> **Exercise details**: Pictures left aside, return the lines below exactly, from the one with "Click the formula scrollbar down arrow" to the end, including both ends.
Data for processing section start
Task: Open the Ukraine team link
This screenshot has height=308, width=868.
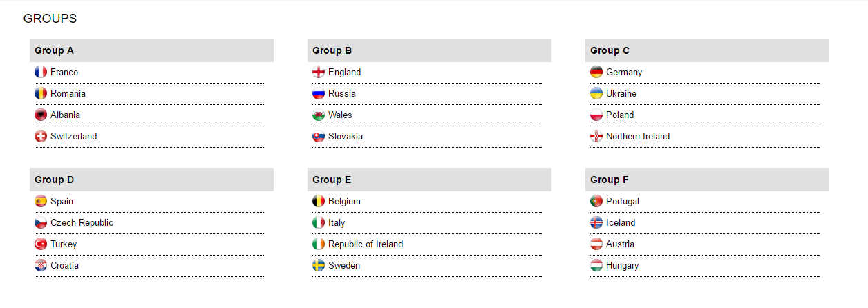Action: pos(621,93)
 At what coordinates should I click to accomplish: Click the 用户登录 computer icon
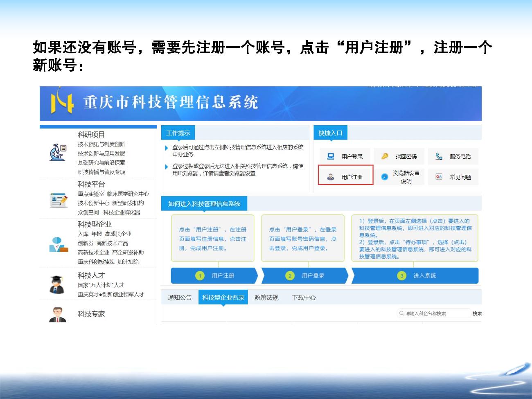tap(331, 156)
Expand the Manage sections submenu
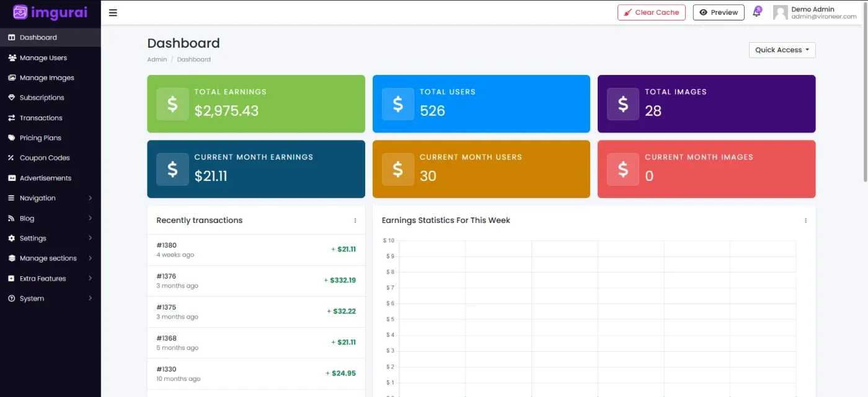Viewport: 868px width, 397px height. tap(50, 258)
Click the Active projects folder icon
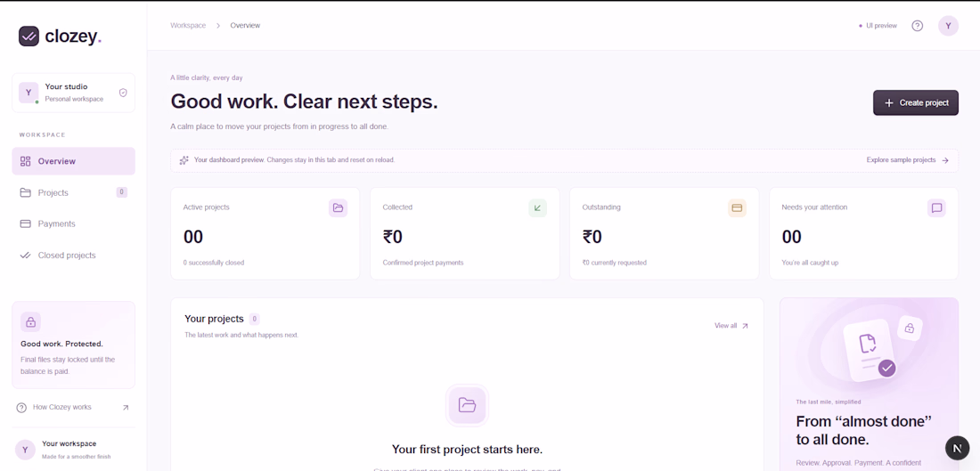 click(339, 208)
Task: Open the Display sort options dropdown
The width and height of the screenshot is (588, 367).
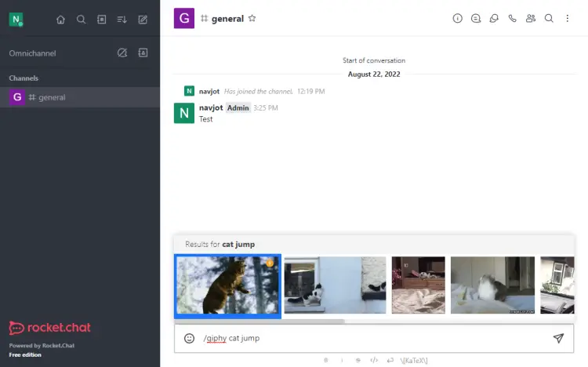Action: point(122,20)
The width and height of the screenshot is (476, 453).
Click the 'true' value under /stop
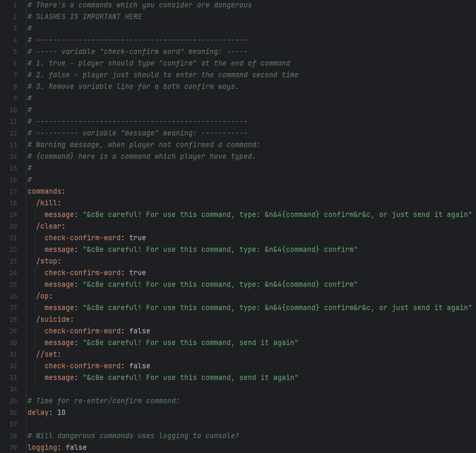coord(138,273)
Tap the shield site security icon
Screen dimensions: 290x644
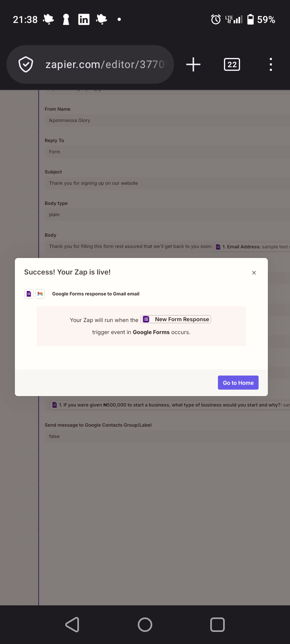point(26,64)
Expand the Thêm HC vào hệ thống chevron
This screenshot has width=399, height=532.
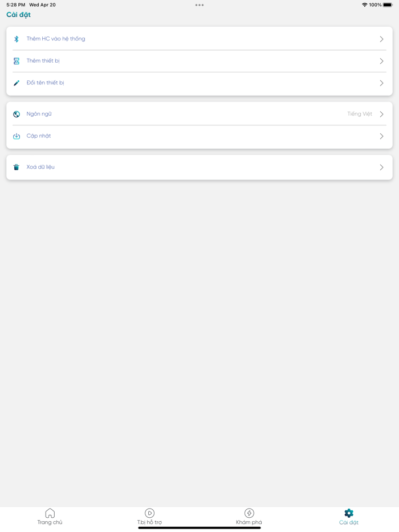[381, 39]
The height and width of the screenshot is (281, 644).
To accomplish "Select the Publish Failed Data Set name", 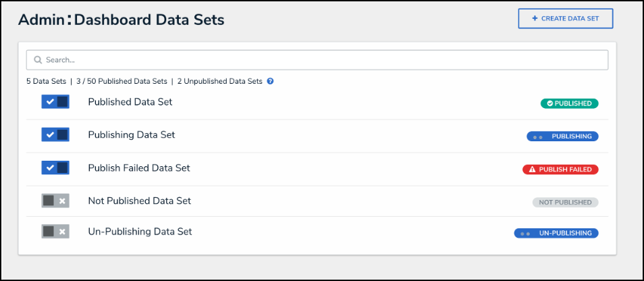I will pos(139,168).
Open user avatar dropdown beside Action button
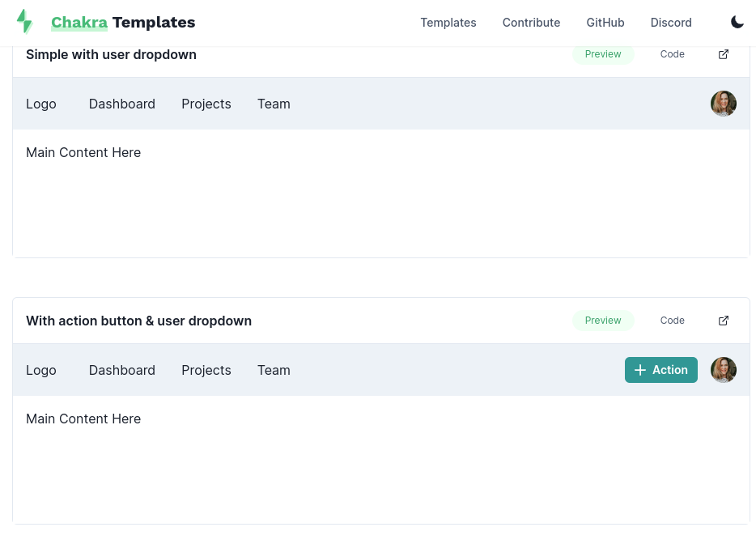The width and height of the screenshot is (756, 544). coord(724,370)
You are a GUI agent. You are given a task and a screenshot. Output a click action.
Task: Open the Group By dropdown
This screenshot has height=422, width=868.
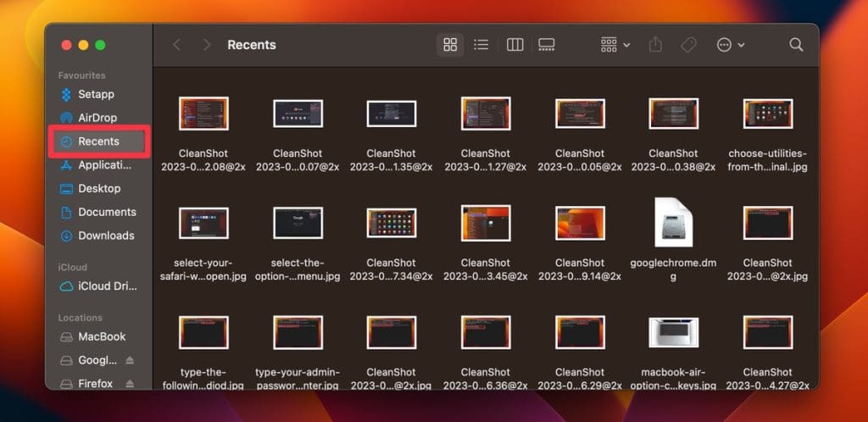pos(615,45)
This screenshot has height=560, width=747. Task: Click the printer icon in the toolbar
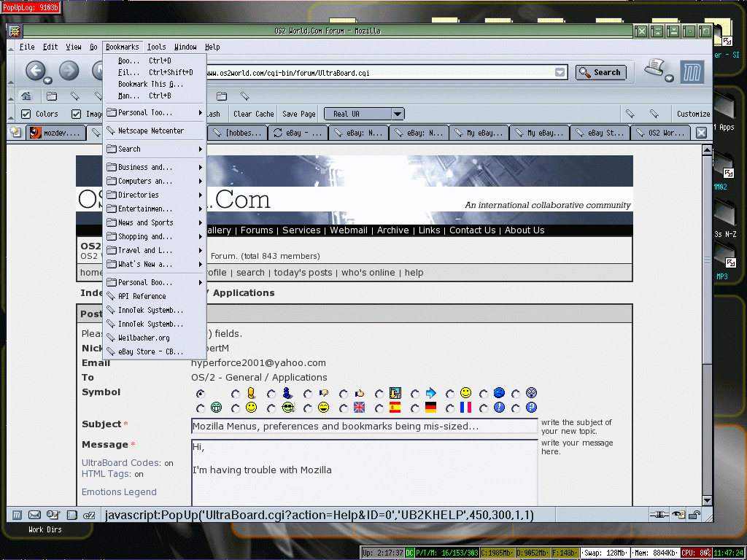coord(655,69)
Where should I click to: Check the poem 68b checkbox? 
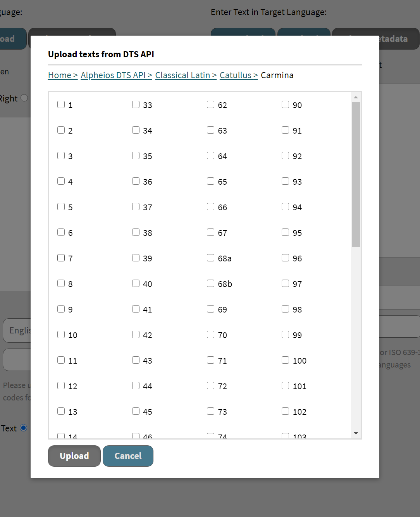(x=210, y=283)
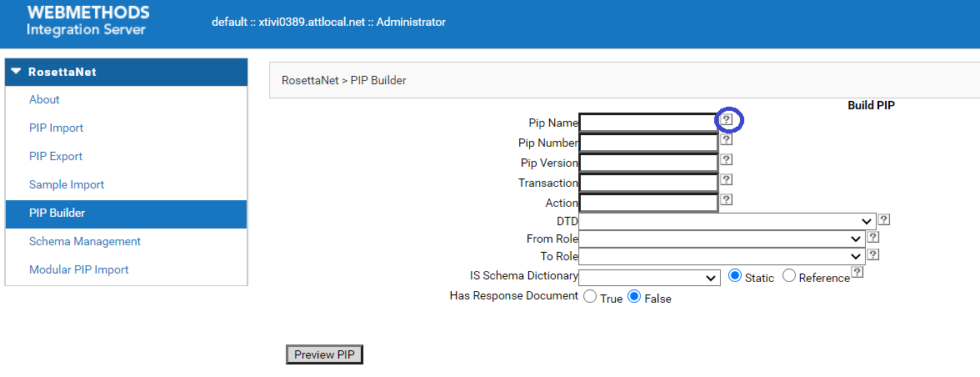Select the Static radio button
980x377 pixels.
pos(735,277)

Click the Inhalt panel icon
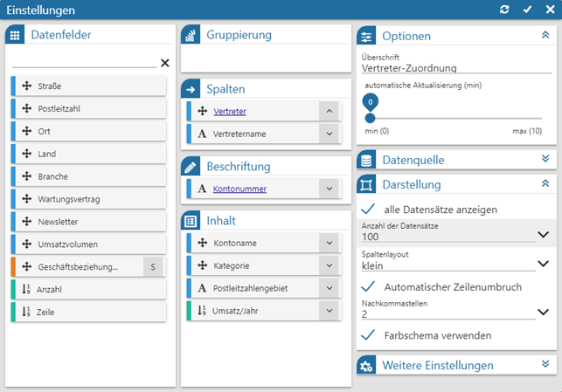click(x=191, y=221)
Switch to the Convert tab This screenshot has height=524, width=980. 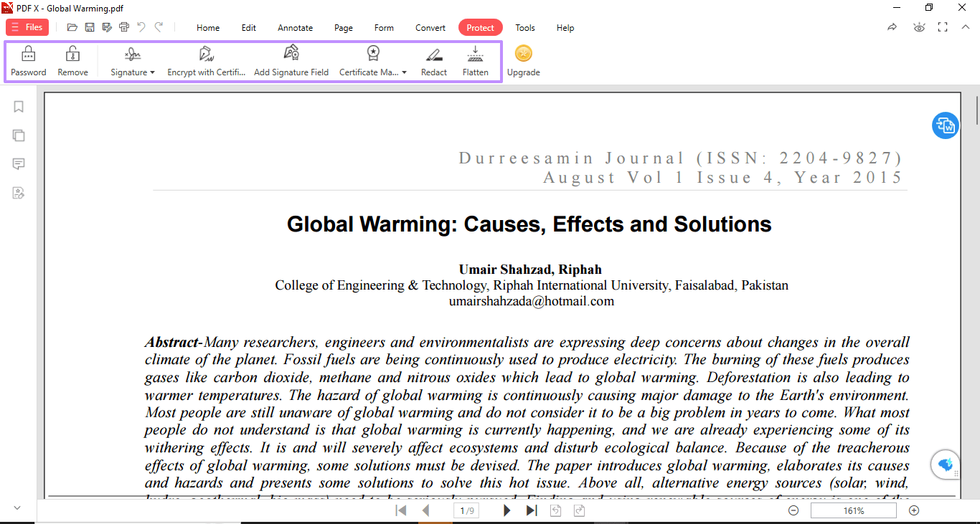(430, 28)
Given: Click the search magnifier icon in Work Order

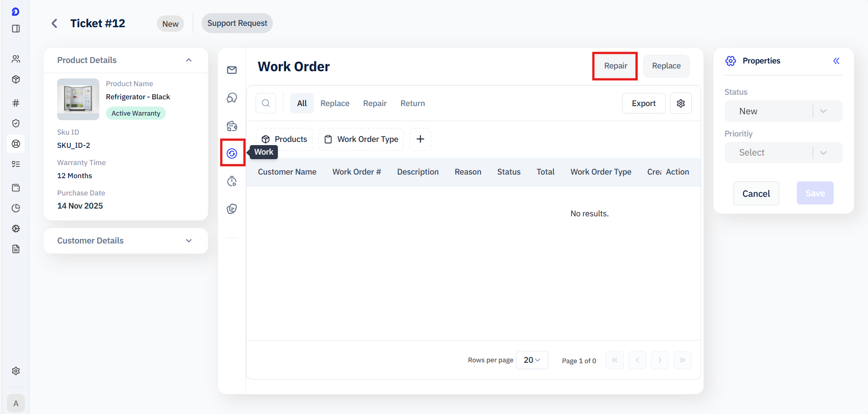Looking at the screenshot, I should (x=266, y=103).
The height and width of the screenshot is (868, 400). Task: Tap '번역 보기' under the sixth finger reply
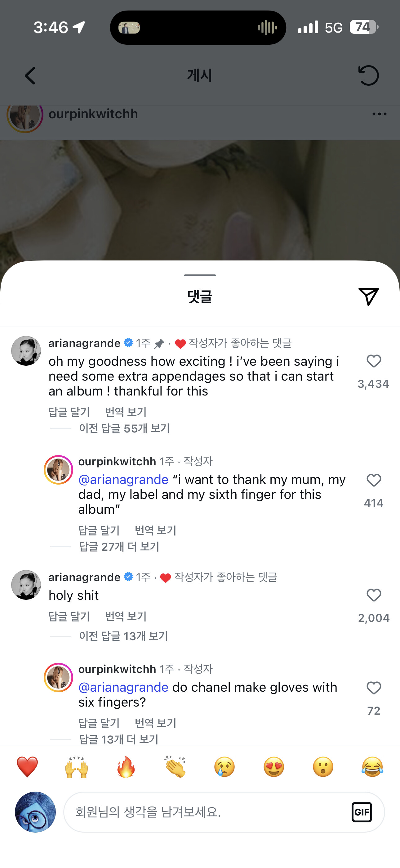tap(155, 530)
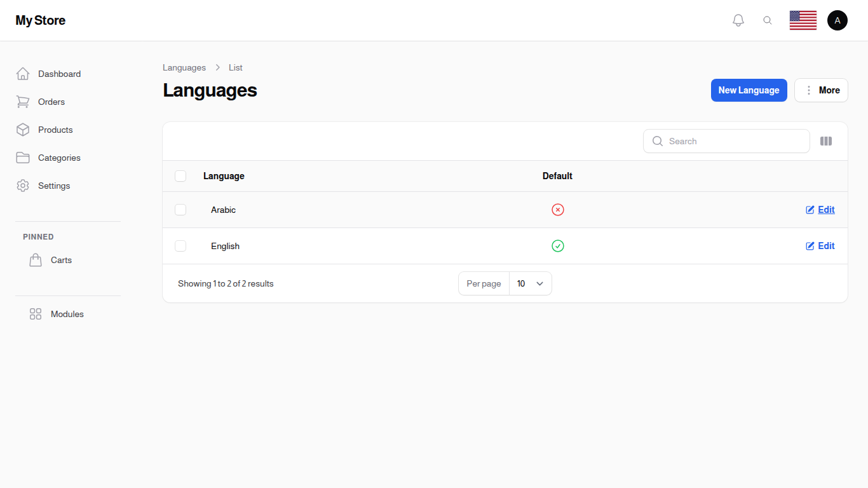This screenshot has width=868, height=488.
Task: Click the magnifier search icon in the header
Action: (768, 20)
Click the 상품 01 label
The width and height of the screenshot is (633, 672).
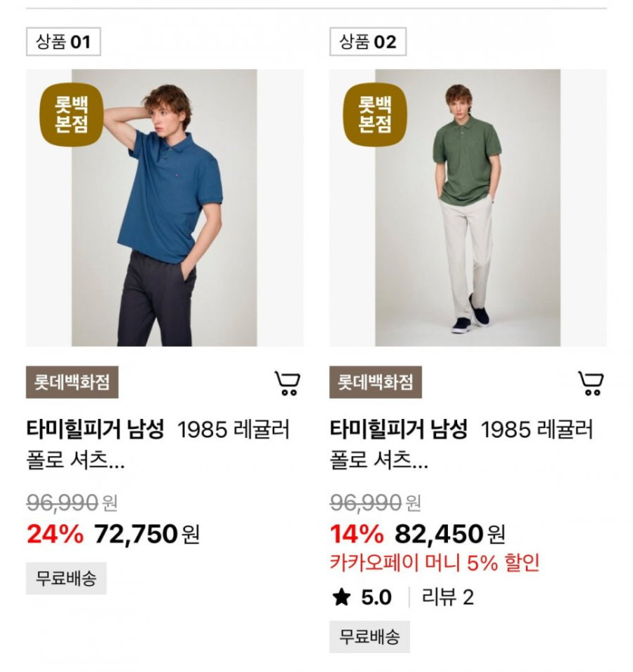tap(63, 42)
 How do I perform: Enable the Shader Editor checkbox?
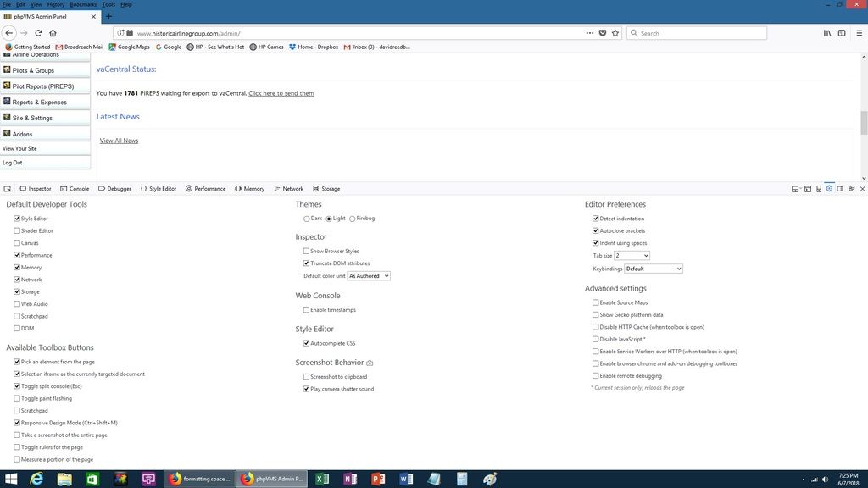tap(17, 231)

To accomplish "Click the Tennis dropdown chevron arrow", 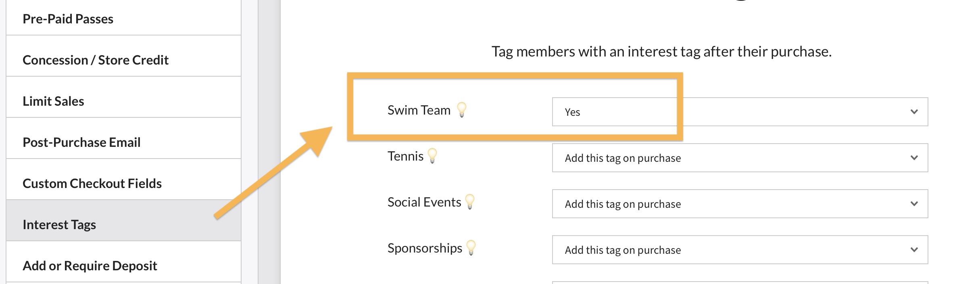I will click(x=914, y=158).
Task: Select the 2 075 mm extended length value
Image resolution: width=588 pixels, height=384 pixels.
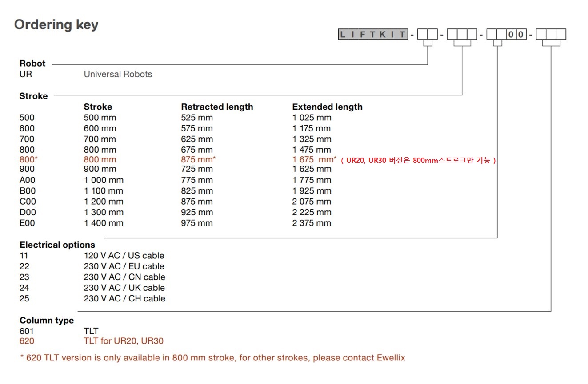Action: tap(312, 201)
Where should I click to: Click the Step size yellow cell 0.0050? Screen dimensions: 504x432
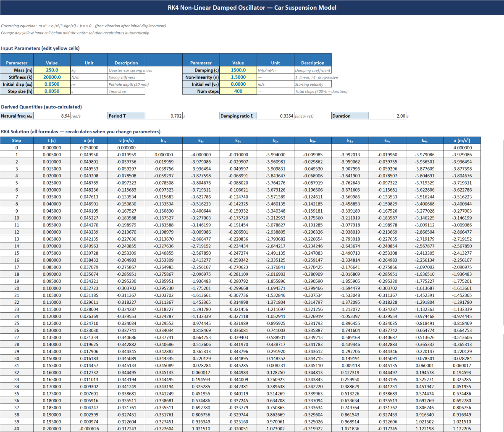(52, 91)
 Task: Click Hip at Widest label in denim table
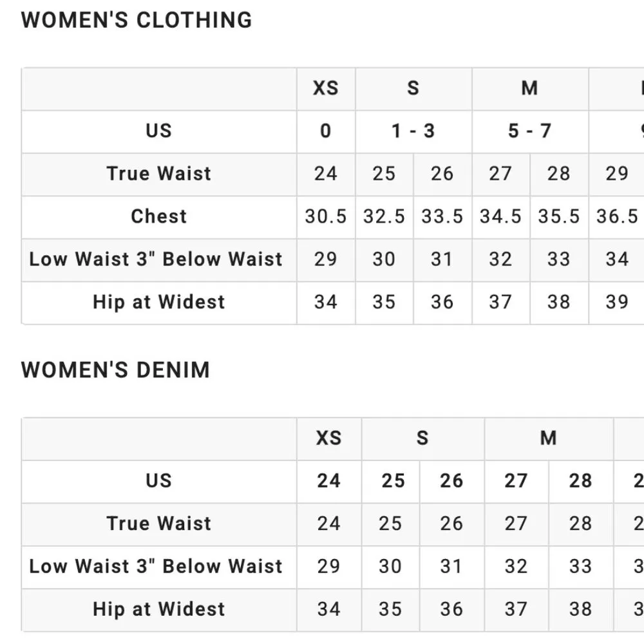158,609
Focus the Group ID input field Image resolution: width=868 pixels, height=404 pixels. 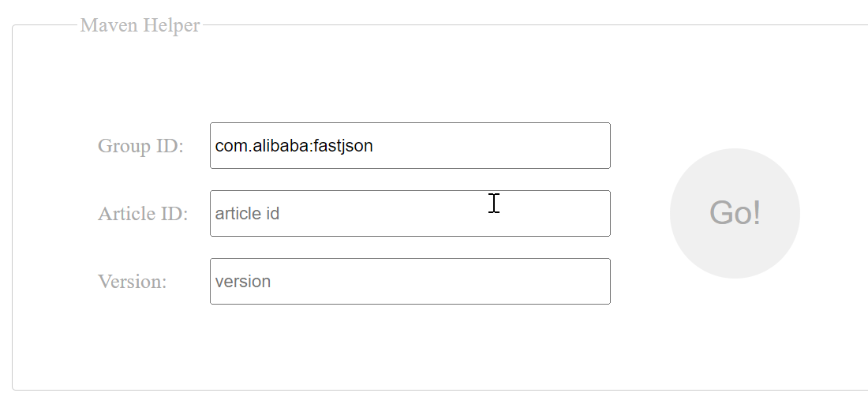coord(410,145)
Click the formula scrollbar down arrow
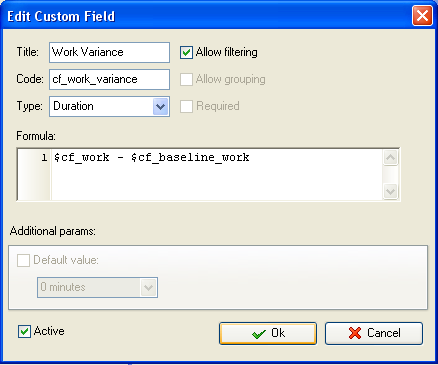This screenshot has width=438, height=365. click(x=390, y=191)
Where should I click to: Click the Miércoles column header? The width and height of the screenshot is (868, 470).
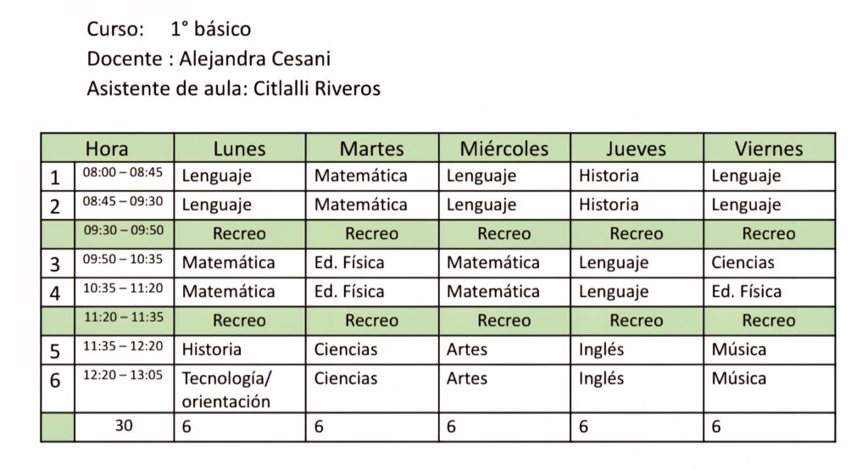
Data for processing section end
> **Finished exercise**:
Click the formula scrollbar down arrow
This screenshot has width=438, height=365. click(x=390, y=191)
Where should I click to: Click the Miércoles column header? The width and height of the screenshot is (868, 470).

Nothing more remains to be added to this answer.